# Excerto dado

━━━━━━

Na verdade, os filmes de Lelouch são durante muito tempo postos de parte no panorama do cinema francês da segunda metade do século XX. Arrasado pela crítica e denegrido pelos seus pares, é tido como um cineasta menor, demasiado comercial, demasiado ingénuo e afetado por maneirismos estilísticos e sentimentais. O seu percurso de “menino mimado” [expressão-título do seu filme de 1988 com Jean-Paul Belmondo, Itinéraire d’un enfant gâté (Itinerário de uma Vida)] pelo país do cinema faz-se maioritariamente em contramão do movimento da Nouvelle Vague. Ainda que seja notória a influência das inovações técnicas e das experimentações formais dos anos 60 na sua maneira de filmar (sobretudo no que diz respeito à discontinuidade da montagem, à dissociação entre imagem e som e à filmagem de câmara na mão), Lelouch mantém-se fiel à tradição do cinema narrativo, e interessa-se por contar histórias com “simplicidade e emoção” sobre pessoas que sofreram golpes duros, mas que continuam a acreditar no seu direito ao amor e à felicidade.
É esta dimensão reparadora do amor – e, por extensão, do cinema – que permite ao cineasta conciliar a apologia do encontro e da paixão fulgurantes com a aceitação das rupturas e das desilusões inevitáveis.
Estes ingredientes estão presentes em vários dos seus filmes mais conhecidos dos anos 60 e 70, nos quais reencontramos sistematicamente os mesmos tipos de situações e de personagens, interpretadas por elencos de luxo com uma química infalível: Vivre pour vivre (Viver para Viver, 1967) com Annie Girardot e Yves Montand, Robert et Robert (Robert e Robert, 1978) com Charles Denner e Jacques Villeret, ou À nous deux (Uma Aventura para Dois, 1979) com Catherine Deneuve e Jacques Villeret. A julgar pela sinopse, a mesma atitude esperançosa em relação ao amor persistirá no mais recente filme de Lelouch, ainda por estrear, anunciado como sendo também o seu último, intitulado L’amour c’est mieux que la vie (2021).
Já em 1966, a frase “L’amour est bien plus fort que nous”, cantada pela voz de Nicole Croisille, se fazia ouvir em Un homme et une femme (Um Homem e Uma Mulher, 1966), filme “reparador” por excelência, que valeu a Lelouch a sua única Palme d’Or em Cannes, bem como os Óscares de Melhor Filme Estrangeiro e de Melhor Argumento Original. É curioso que o filme seja do mesmo ano que Masculin Féminin (Masculino Feminino, 1966) de Jean-Luc Godard, embora a semelhança entre os dois se fique pelo dueto que o título sugere. De resto, Lelouch deve quase tudo ao sucesso imprevisto de Un homme et une femme, o qual não só contribuiu para reabilitar a sua reputação no seio da comunidade cinematográfica internacional, como se revelou uma fonte inesgotável de ideias, de coincidências e de reencontros, a começar pelos dos próprios protagonistas, Jean-Louis Trintignant e Anouk Aimé, novamente filmados pelo cineasta 25 anos mais tarde.

━━━━━━

# Exercício escrito A
No texto sobre Lelouch, reescreva a parte que começa nas palavras "Estes ingredientes estão" e termina em "la vie (2021).", trocando "elencos de luxo" por "elencos de prestígio".
# Exercício escrito B
Indique todos os títulos portugueses, dados entre parênteses, dos filmes de Lelouch referidos no texto sobre Lelouch.
Não é preciso recorrer às linhas para nada.

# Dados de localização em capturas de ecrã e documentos
━━━━━━

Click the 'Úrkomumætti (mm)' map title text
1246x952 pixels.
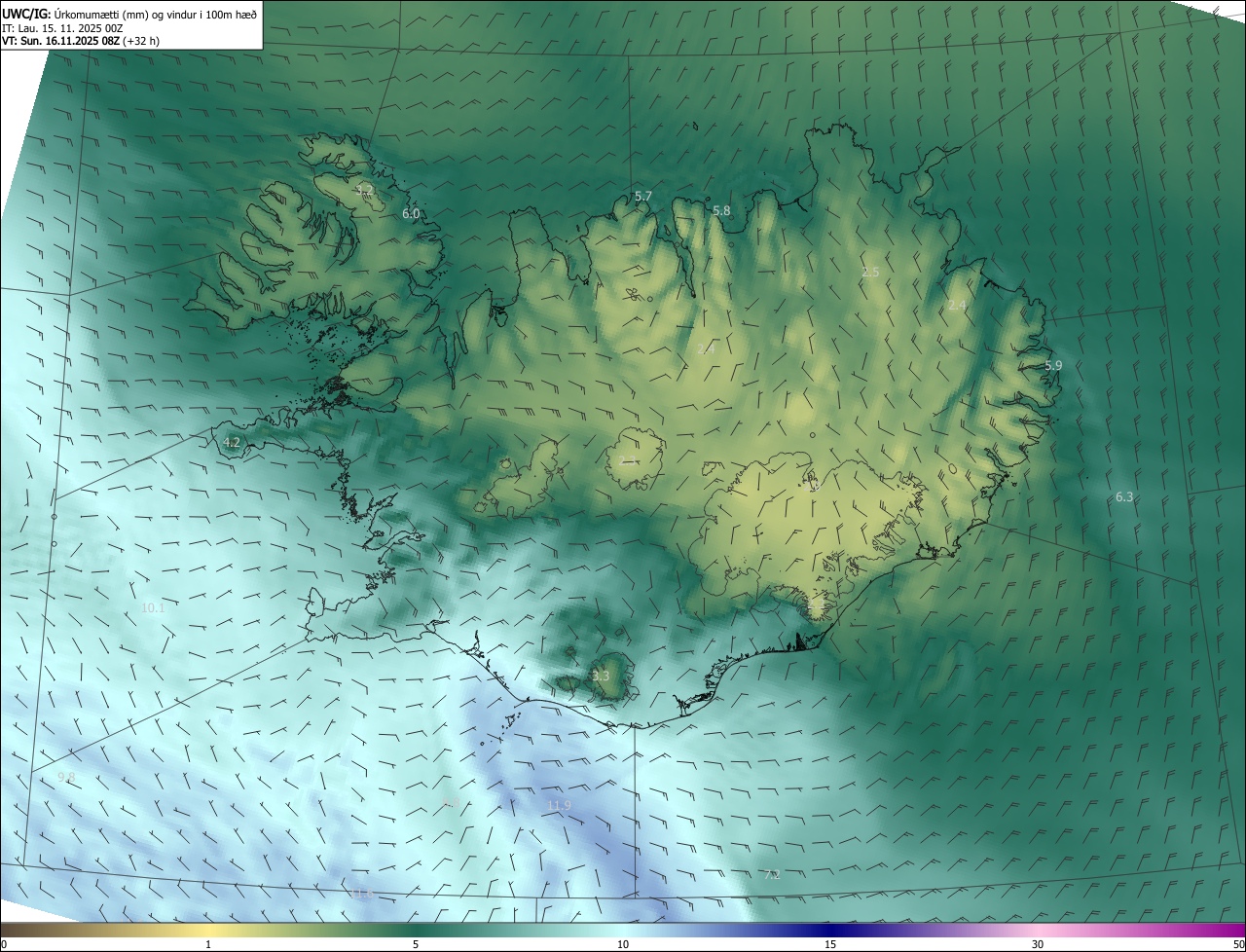101,14
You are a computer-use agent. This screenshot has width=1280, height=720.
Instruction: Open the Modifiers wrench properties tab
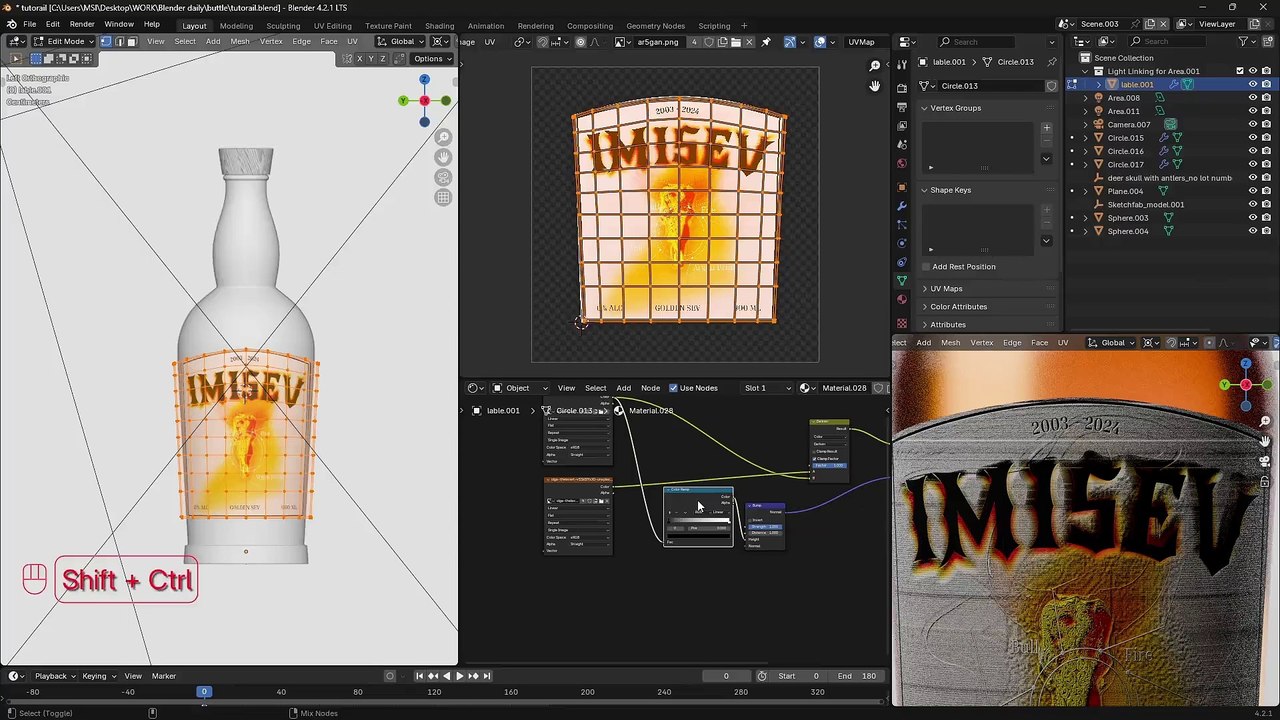902,205
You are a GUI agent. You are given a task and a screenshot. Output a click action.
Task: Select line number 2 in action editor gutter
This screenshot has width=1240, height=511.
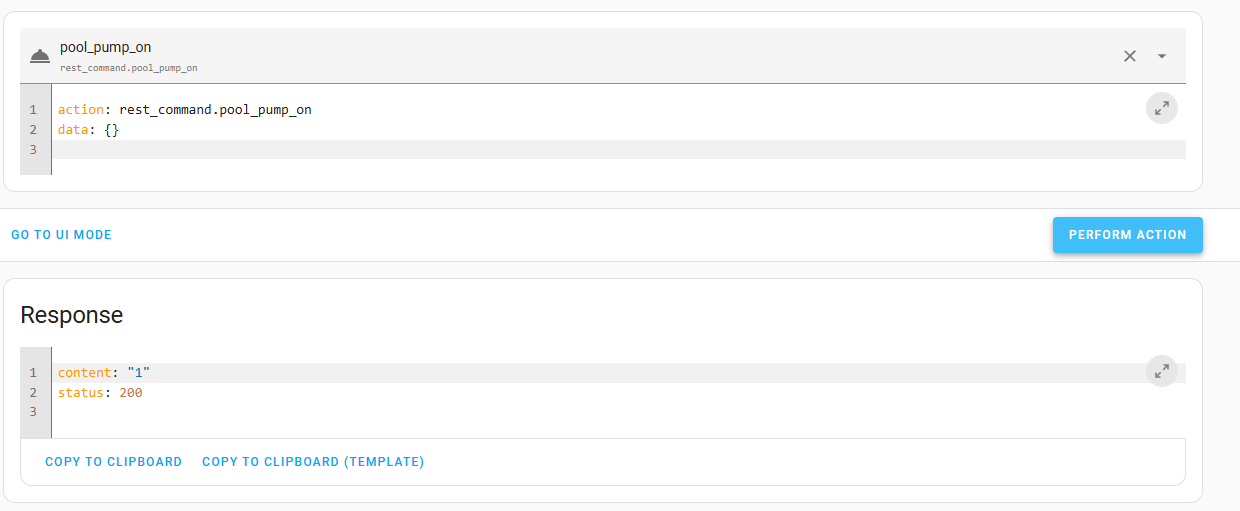pyautogui.click(x=33, y=130)
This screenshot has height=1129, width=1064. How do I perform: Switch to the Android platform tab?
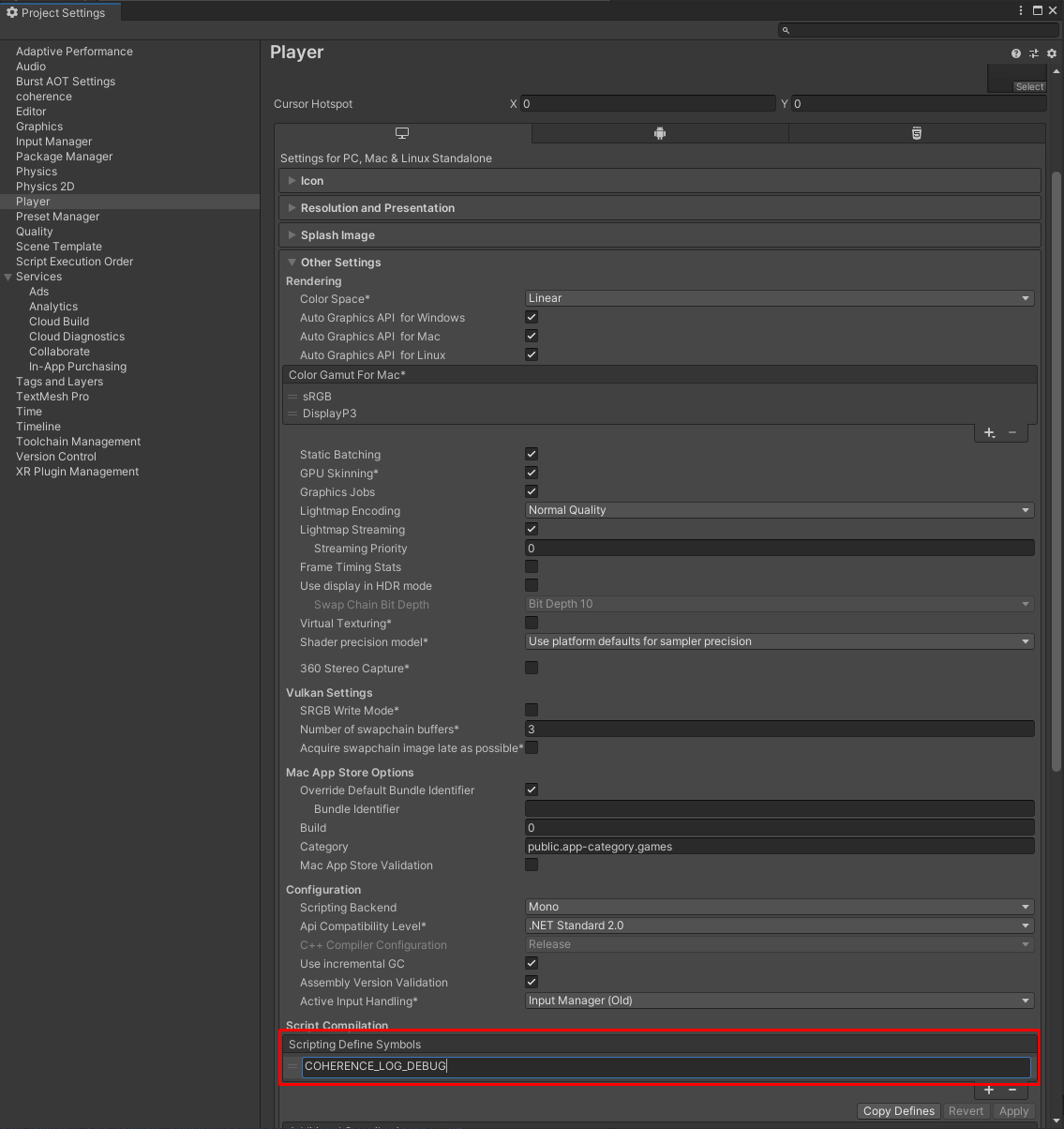[x=660, y=133]
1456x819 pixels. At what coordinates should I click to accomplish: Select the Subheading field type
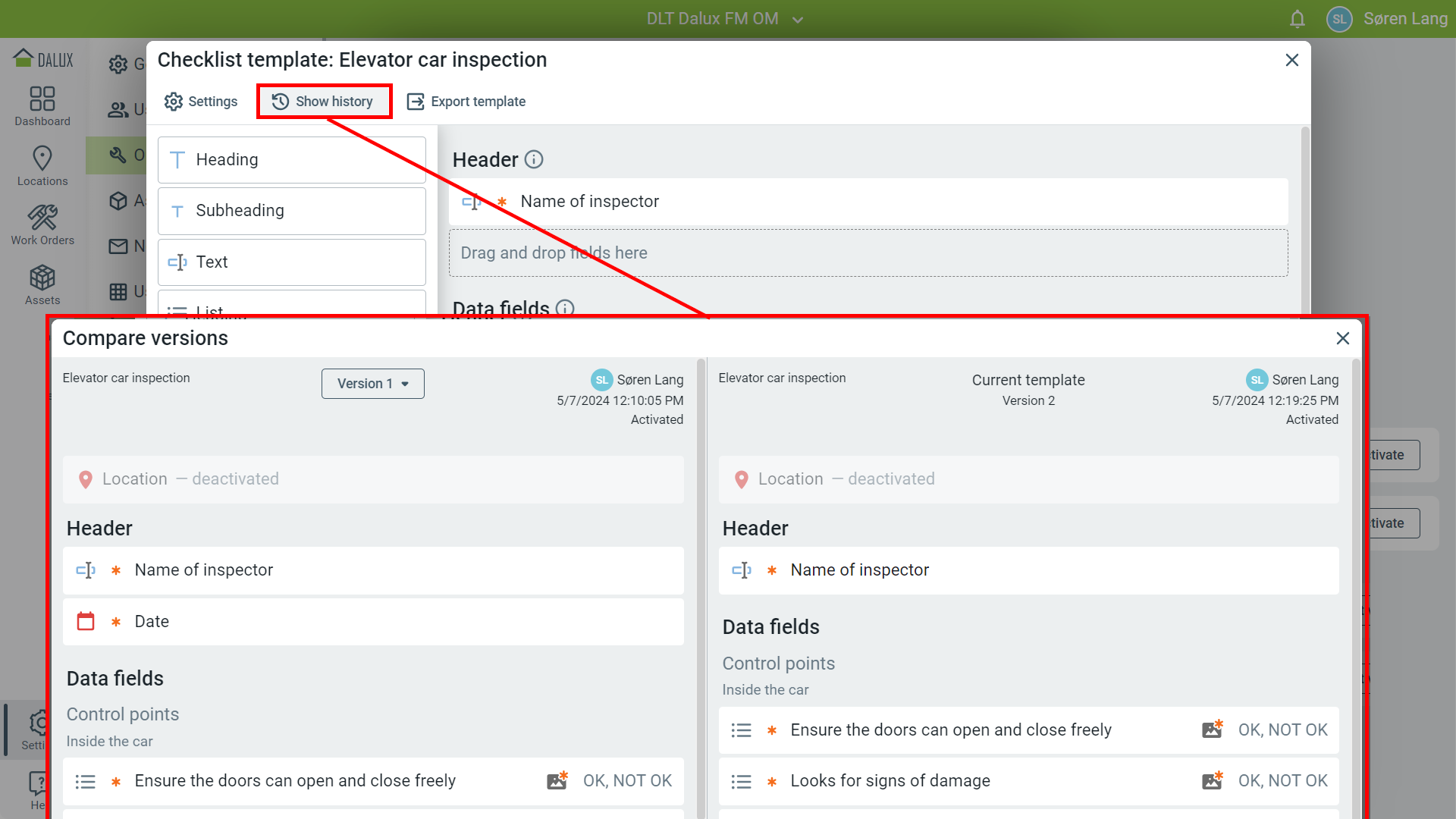[x=292, y=211]
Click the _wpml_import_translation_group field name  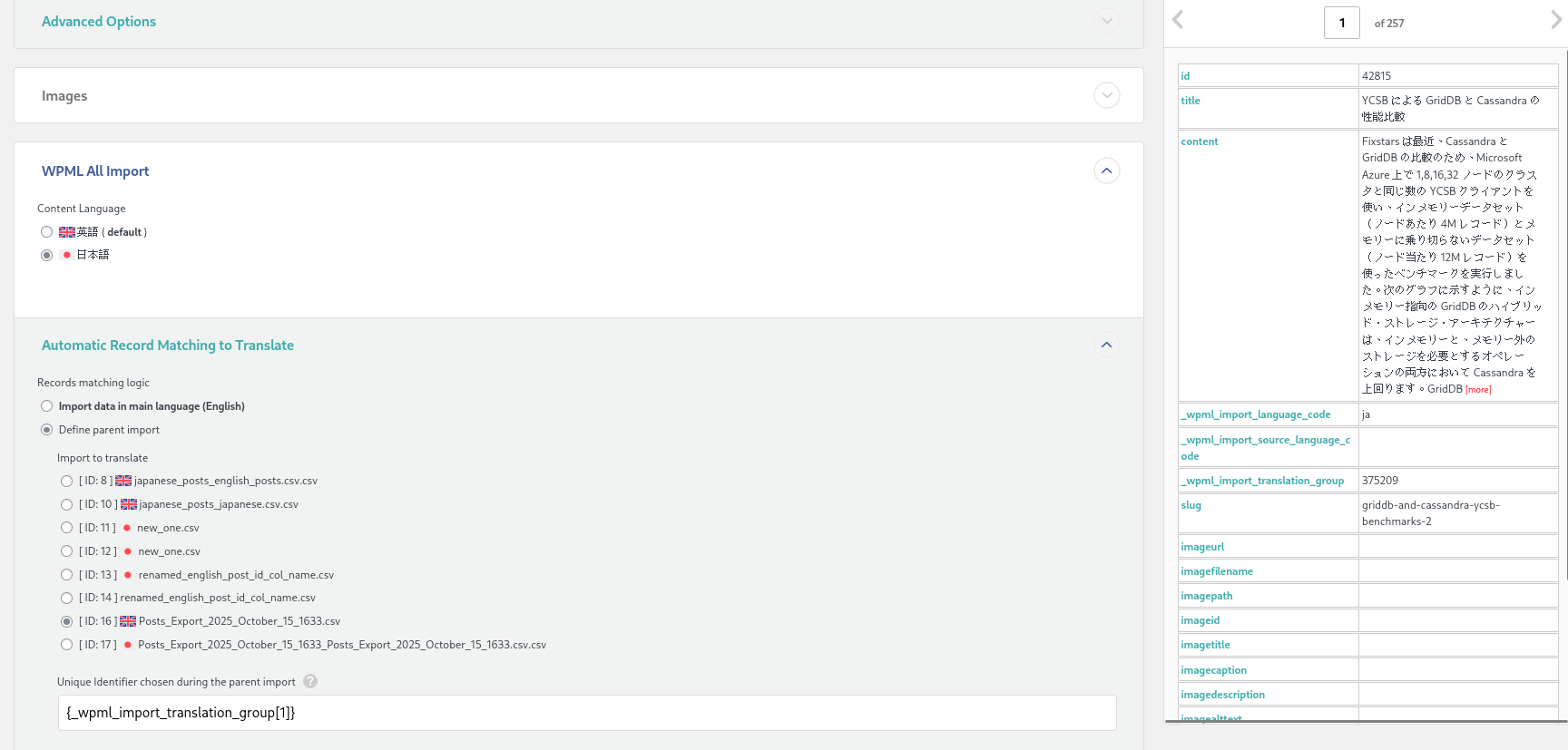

━━━━━━

# Resolução do exercício A
Estes ingredientes estão presentes em vários dos seus filmes mais conhecidos dos anos 60 e 70, nos quais reencontramos sistematicamente os mesmos tipos de situações e de personagens, interpretadas por elencos de prestígio com uma química infalível: Vivre pour vivre (Viver para Viver, 1967) com Annie Girardot e Yves Montand, Robert et Robert (Robert e Robert, 1978) com Charles Denner e Jacques Villeret, ou À nous deux (Uma Aventura para Dois, 1979) com Catherine Deneuve e Jacques Villeret. A julgar pela sinopse, a mesma atitude esperançosa em relação ao amor persistirá no mais recente filme de Lelouch, ainda por estrear, anunciado como sendo também o seu último, intitulado L’amour c’est mieux que la vie (2021).

# Resolução do exercício B
Itinerário de uma Vida
Viver para Viver
Robert e Robert
Uma Aventura para Dois
Um Homem e Uma Mulher